Mayor Michael Bloomberg
In May of 2007, the United States filed suit against the City of New York in the United States District Court for the Eastern District of New York (case number 07-cv-2067).
The United States alleged that since 1999, New York City discriminated against black and Hispanic applicants for the position of entry-level firefighter in the FDNY.
Specifically, the United States challenged the City’s use of Written Exams 7029 and 2043, first administered in 1999 and 2002, respectively, in its hiring process for the position of entry-level firefighter. The United States alleged that the City’s use of these examinations had an unlawful disparate impact on black and Hispanic applicants and was not adequately job-related and thus failed to determine who was or was not qualified for the job of entry-level firefighter.
Today, in the wake of the 2nd Circuit Court of Appeals granting the City’s challenges to the CCR/Vulcan Society lawsuit, the Bloomberg administration finds itself in quite a dilemma.

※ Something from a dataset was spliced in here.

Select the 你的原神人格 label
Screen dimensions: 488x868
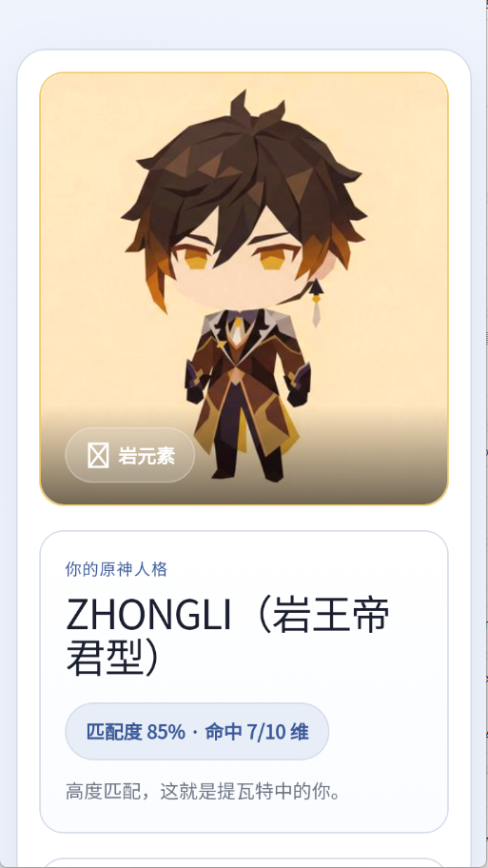[116, 569]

The Bloomberg administration DID NOT appeal the entire Garaufis decision, letting stand the disparate IMPACT claims, resulting in the “priority (quota) hires,” back-pay and retroactive seniority, etc., it ONLY appealed the disparate TREATMENT portion of the decision of the decision, that portion that charged the Bloomberg administration with “intentional discrimination.”

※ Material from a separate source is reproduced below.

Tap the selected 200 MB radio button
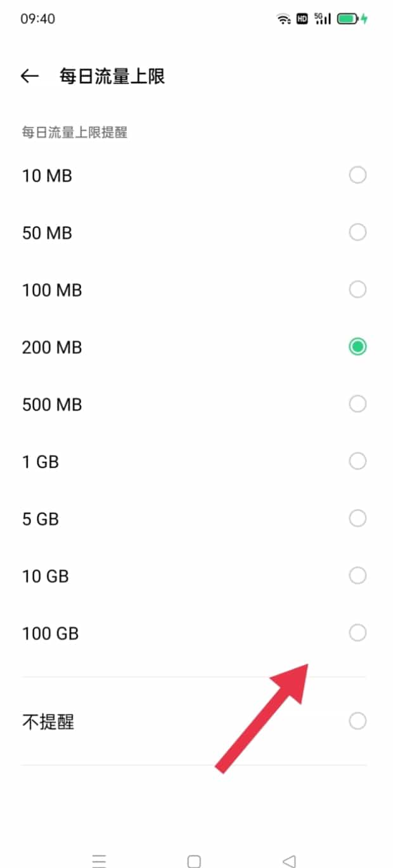Screen dimensions: 393x868 (x=358, y=347)
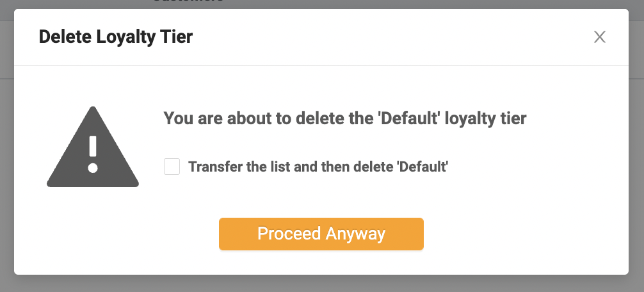This screenshot has height=292, width=644.
Task: Click the dialog header bar beside the title
Action: click(x=384, y=37)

The dilemma the City faces is clearly laid out above, given that the disparate TREATMENT stems from and is rooted in the well known and disparate IMPACT such standardized exams have always had, the deliberate and willful use of such an instrument seemingly amounts to disparate TREATMENT (“intentional discrimination”). Given that the Bloomberg administration supports the disparate impact judgment, their deliberate use of instruments (standardized exams) known to deliver such disparate impacts appears to undermine their defense of disparate TREATMENT/"deliberate discrimination".
From the start, Merit Matters has supported high standards (BOTH written and physical) as not only being “job-related,” but necessary to meet even the most basic requirements to be considered “trainable” as a firefighter. As a result, Merit Matters has vehemently opposed the widespread and longstanding abuses and misuses of disparate IMPACT rulings.
Sadly, for the Bloomberg administration and both the FDNY and public safety in the City of New York, the Bloomberg administration has NOT supported higher standards, nor opposed disparate IMPACT. As a result, from Merit Matters' vantage, so long as the City of New York, under the aegis of the Bloomberg administration acknowledges the legitimacy of disparate impact policies and CANNOT defend such standards as “job necessities,” then they ARE indeed GUILTY as CHARGED in engaging in disparate TREATMENT (“intentional discrimination”).
Unfortunately for the City, the Bloomberg’s “best defense” is NOT, “Whoops! We didn’t mean it,” that’s absurd, not only have the “disparate impacts” of such standardized exams been well documented for as long as such records have been kept, it’s impossible for a city that’s been sued numerous times before over EXACTLY that issue to be unaware of that.
Consider that the current standards are so low (Grade School, 7th & 8th Grade reading levels) as to be significantly too low and to claim, merely because of a disparate impact, very possibly due to the low number of applicants (the percentage of blacks who took the 7029 exam (1999) was 10.9%, while for the 2002 Exam (2043), the percentage of blacks taking the exam actually dropped to 8.5%. Those numbers pale in comparison to the number of black applicants to all other City agencies (citywide non-Latino blacks comprise 23% of New York City’s population and 36% of its Municipal workforce), BUT they are much more in-line with the number of blacks serving as Volunteer firefighters in even the predominantly black communities surrounding New York City, where the Volunteer Fire Departments in those predominantly black areas are virtually all white.
Moreover, when standards drop below a certain level, (for instance 7th & 8th Grade reading levels for a job that requires a High School diploma...effectively a 12th grade reading level), then disparate impact should not be taken into effect.
Ironically enough, Merit Matters has consistently made more and better arguments for the Bloomberg administration’s actual defense than they have!
The City’s attorneys have shown either bias or incompetence in their approach this lawsuit. After all, IF the City of New York and the Bloomberg administration believe disparate IMPACT is viable and necessary then the Bloomberg administration IS absolutely GUILTY of deliberate disparate TREATMENT/discrimination. ONLY by opposing disparate IMPACT and arguing for these most basic standards’ "job necessity" should the Bloomberg administration have any hope of escaping the charge of deliberate discrimination/disparate TREATMENT.
Tuesday’s decision was NOT a “victory,” not for merit and standards, nor for public safety. It was a mere temporary reprieve for the Bloomberg administration, which must now hope to prove that by deliberately using an instrument long known and well documented to have had a negative and consistent disparate impact on various ethnicities, it somehow did not intend to deliberately discriminate.
Such an argument strains credulity because it is in every sense unbelievable.